Credit Source Validation​
A Supabase database trigger enforces that credits can only be created from approved sources. This is the most critical security control in the platform.
Approved Sources​
platform:stripe— fiat deposits confirmed via Stripe webhookplatform:circle— USDC deposits confirmed via Circle API- On-chain deposit monitoring — confirmed blockchain transactions
How It Works​
The trigger fires on every INSERT to the ledger_entries table. If an entry would credit an agent:* account and the corresponding debit does not come from an approved source account, the INSERT is rejected.

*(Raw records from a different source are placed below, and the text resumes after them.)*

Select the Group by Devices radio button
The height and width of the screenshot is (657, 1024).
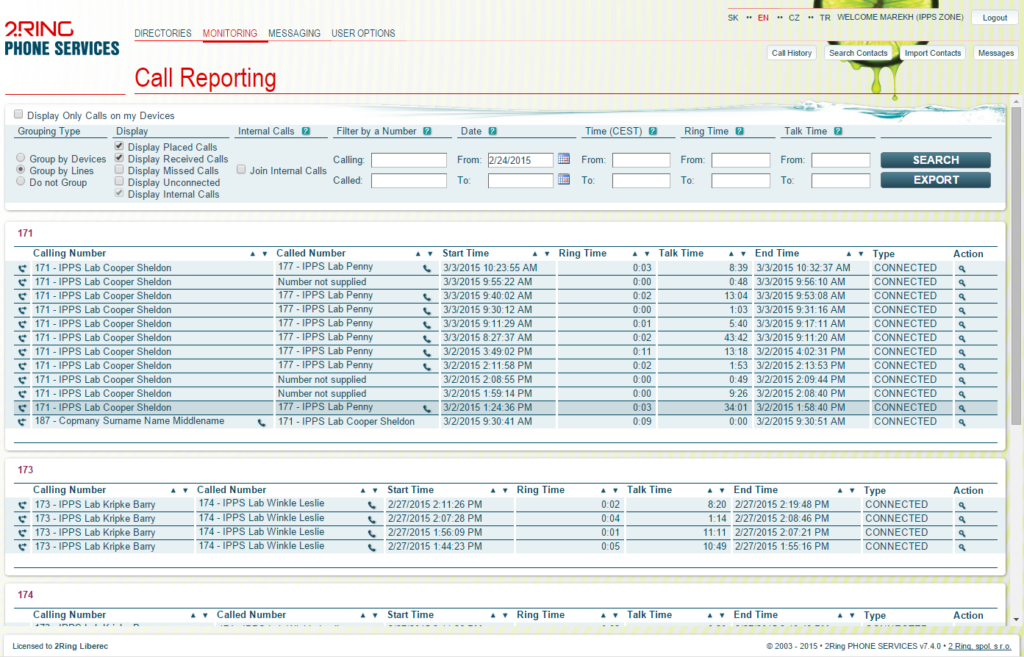pyautogui.click(x=21, y=159)
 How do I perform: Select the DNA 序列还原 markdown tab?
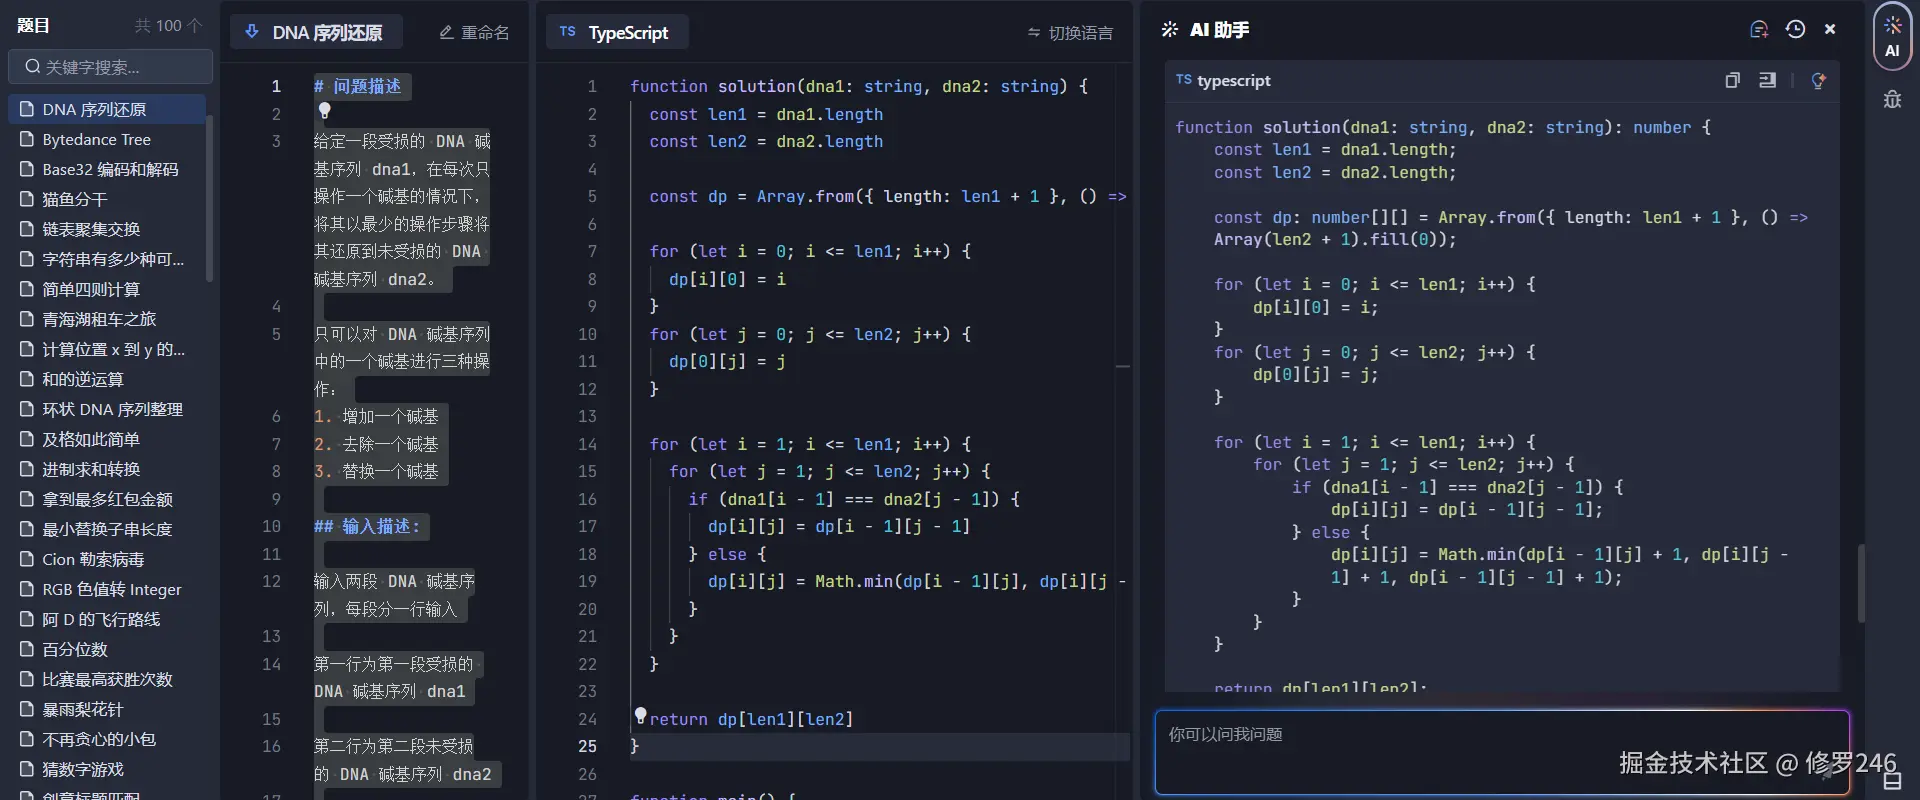click(316, 33)
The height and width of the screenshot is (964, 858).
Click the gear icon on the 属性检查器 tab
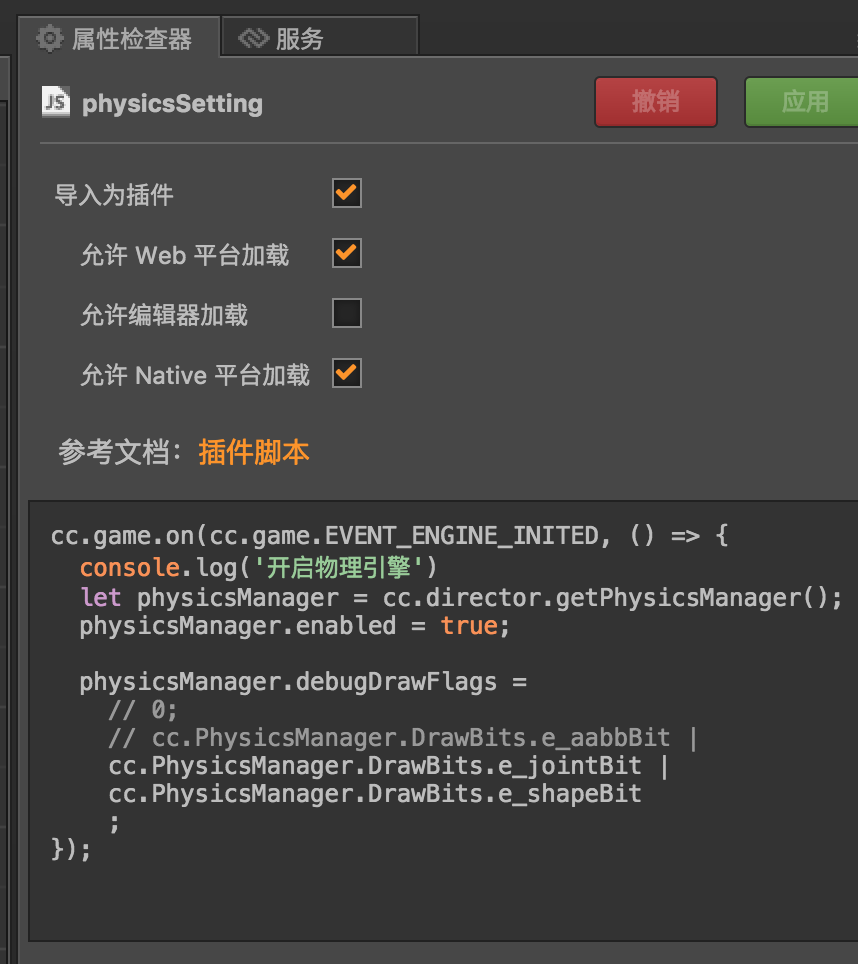(x=50, y=39)
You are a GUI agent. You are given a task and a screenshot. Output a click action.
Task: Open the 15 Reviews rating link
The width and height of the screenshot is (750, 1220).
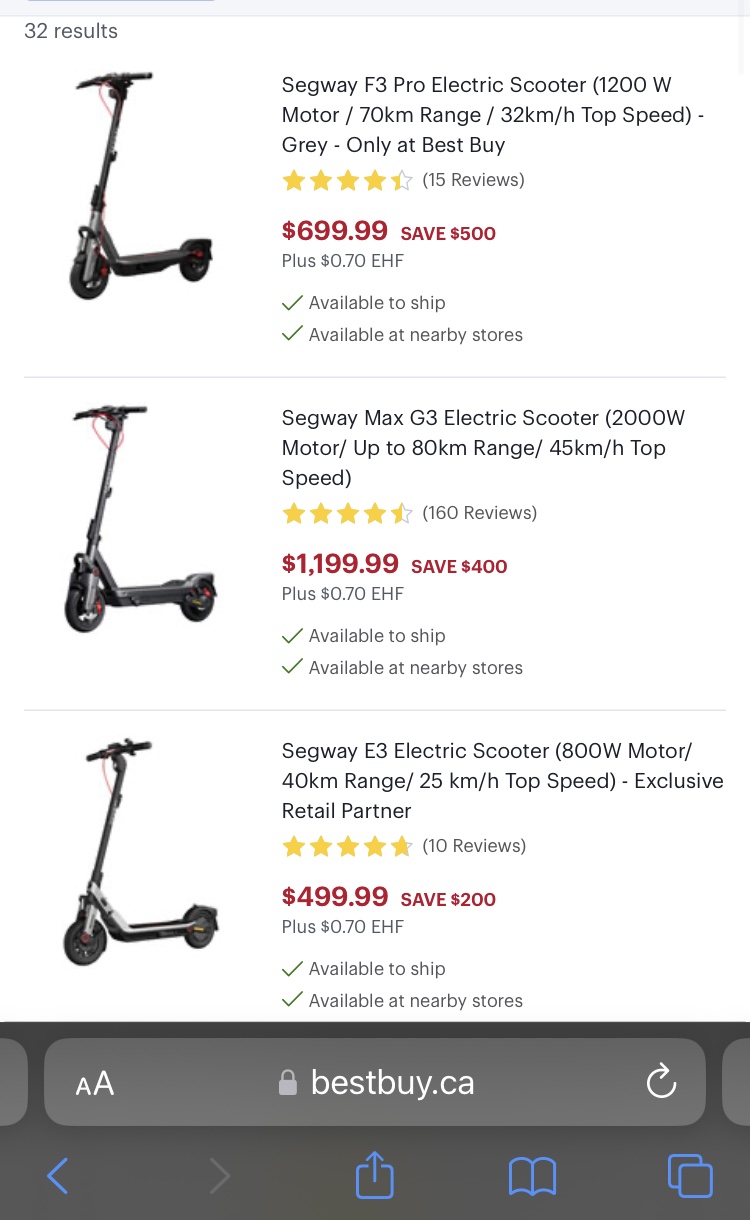473,180
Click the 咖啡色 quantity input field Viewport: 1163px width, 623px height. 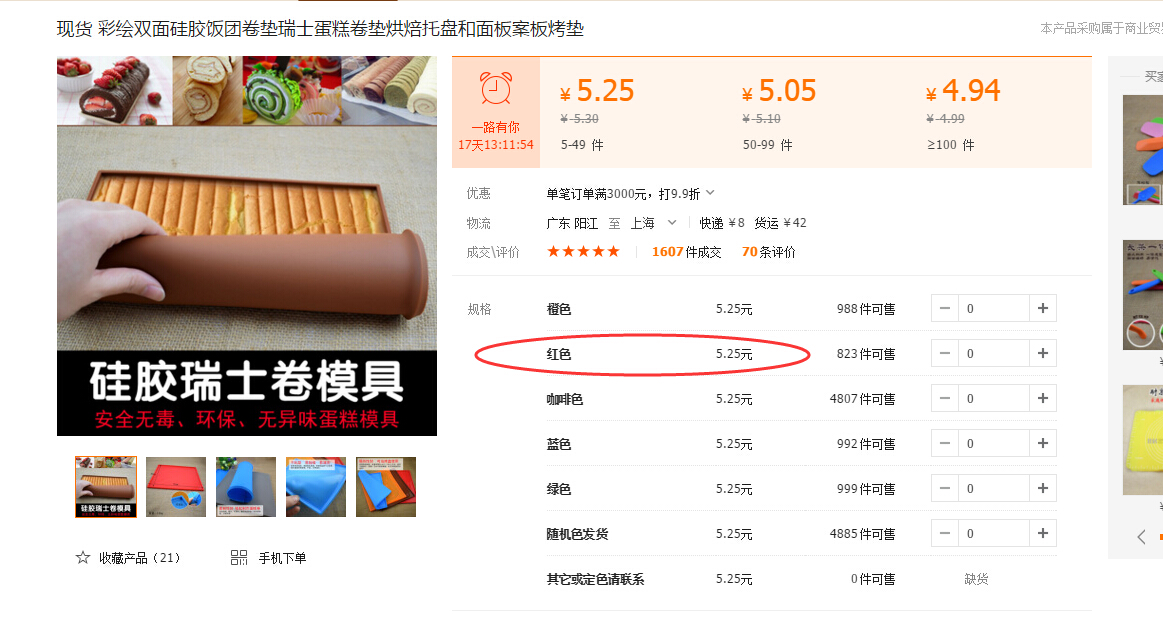(x=994, y=398)
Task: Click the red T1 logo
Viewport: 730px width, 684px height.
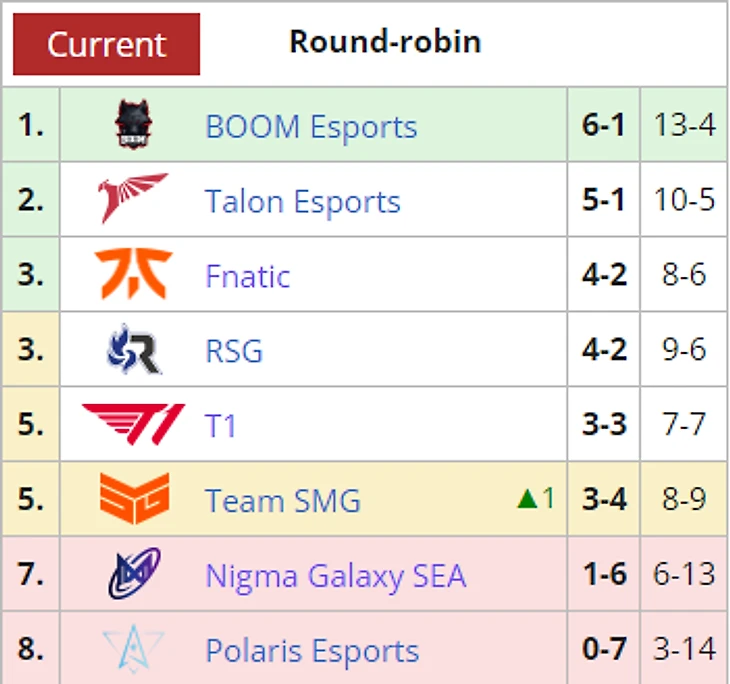Action: [133, 424]
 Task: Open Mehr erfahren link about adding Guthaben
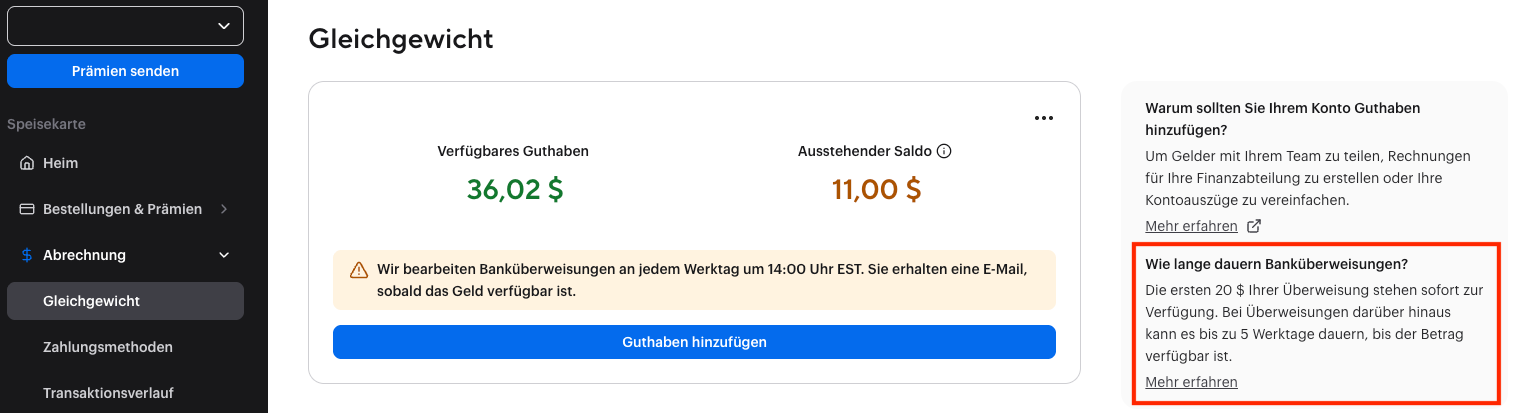[1191, 226]
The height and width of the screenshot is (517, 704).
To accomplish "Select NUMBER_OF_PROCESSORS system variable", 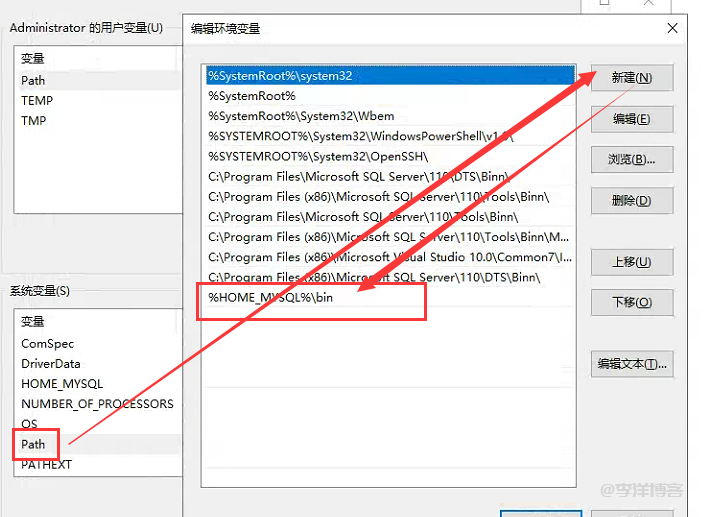I will pos(97,404).
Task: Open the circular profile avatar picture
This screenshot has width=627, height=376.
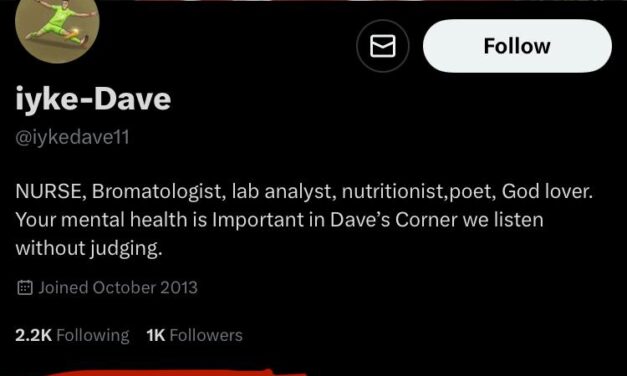Action: tap(57, 28)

-- Simplified trigger logic
CREATE OR REPLACE FUNCTION validate_credit_source()
RETURNS TRIGGER AS $$
BEGIN
IF NEW.account LIKE 'agent:%' AND NEW.amount > 0 THEN
-- Verify the transaction has a matching debit from an approved source
IF NOT EXISTS (
SELECT 1 FROM ledger_entries
WHERE transaction_id = NEW.transaction_id
AND amount < 0
AND account IN ('platform:stripe', 'platform:circle', ...)
) THEN
RAISE EXCEPTION 'Unauthorized credit source';
END IF;
END IF;
RETURN NEW;
END;
$$ LANGUAGE plpgsql;
This prevents any application bug or exploit from minting credits without a corresponding real-money deposit.
Rate Limiting​
Registration​
Agent registration is rate-limited to 5 requests per IP address per hour. This prevents mass account creation for abuse.
API Requests​
Authenticated endpoints are rate-limited per API key. Limits vary by endpoint but are designed to allow normal agent operation while preventing abuse.
Implementation​
Rate limits are enforced at the application layer using sliding window counters backed by the database.
Replay Protection​
The used_payments table prevents the same external payment from being credited twice:
| Column | Type | Description |
|---|---|---|
payment_id | text | External payment identifier (Stripe PI, chain:txhash) |
created_at | timestamptz | When the payment was processed |
Before crediting an agent for any external payment, the platform checks used_payments. If the payment ID already exists, the credit is skipped. This handles:
- Stripe webhook retries — Stripe may send the same
payment_intent.succeededevent multiple times - On-chain transaction reprocessing — deposit monitor restarts may re-scan recent blocks
- Manual corrections — operators cannot accidentally double-credit
The payment_id column has a unique constraint, so even concurrent attempts to process the same payment will fail at the database level.
Append-Only Ledger​
Ledger entries are never updated or deleted. This is enforced at multiple levels:
- Application layer: No UPDATE or DELETE queries exist in the codebase for ledger tables.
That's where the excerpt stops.